# Utorrent auto start/shutdown



## freaksavior (Sep 1, 2009)

is there a program that can auto start utorrent or a torrent program at a certain time, then close it at a certain time?


----------



## newtekie1 (Sep 1, 2009)

Utorrent has a built in scheduler.  It won't start the program and stop it automatically, but it will start and stop the downloading automatically, or limit the bandwidth available to utorrent at certain times.

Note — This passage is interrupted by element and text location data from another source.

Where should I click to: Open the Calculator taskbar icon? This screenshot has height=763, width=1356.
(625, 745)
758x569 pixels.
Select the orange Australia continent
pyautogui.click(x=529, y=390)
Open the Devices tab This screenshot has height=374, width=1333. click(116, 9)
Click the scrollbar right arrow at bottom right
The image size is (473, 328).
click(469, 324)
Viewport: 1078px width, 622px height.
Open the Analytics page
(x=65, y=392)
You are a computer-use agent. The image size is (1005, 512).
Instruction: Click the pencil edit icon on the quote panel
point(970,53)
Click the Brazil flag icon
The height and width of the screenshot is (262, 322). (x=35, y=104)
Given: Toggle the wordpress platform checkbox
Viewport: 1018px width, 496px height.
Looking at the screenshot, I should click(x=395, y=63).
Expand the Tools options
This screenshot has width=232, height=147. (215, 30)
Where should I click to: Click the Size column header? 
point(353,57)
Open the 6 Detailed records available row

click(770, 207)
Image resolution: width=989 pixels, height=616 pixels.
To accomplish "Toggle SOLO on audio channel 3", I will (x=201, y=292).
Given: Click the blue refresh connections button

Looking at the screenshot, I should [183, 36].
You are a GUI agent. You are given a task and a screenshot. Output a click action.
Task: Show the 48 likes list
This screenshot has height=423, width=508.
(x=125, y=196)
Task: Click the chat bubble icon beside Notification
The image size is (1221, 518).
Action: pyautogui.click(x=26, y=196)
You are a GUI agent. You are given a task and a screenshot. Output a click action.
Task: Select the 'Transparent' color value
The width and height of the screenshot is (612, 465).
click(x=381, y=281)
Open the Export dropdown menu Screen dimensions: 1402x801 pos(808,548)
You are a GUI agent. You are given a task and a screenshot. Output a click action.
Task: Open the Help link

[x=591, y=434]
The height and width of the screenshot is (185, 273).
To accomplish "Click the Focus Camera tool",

If you need the actual program to start and stop, you can use task scheduler to start utorrent when you want, and use taskkill in a batch file to kill utorrent, then schedule the batch file using task scheduler to kill utorrent when you want.


----------



## Castiel (Sep 1, 2009)

freaksavior said:


> is there a program that can auto start utorrent or a torrent program at a certain time, then close it at a certain time?



You can create a micro?


----------



## freaksavior (Sep 1, 2009)

how do i do this?

I understand task scheduler but the other part, no idea


----------



## newtekie1 (Sep 1, 2009)

Open Notepad
Copy and paste this: taskkill /IM uTorrent.exe /F
Save the text document as whatever name you want(except taskkill), but change the txt at the end to bat.
Then when you schedule the task to shutdown utorrent, point it at the bat file you just created.

That should do it.


----------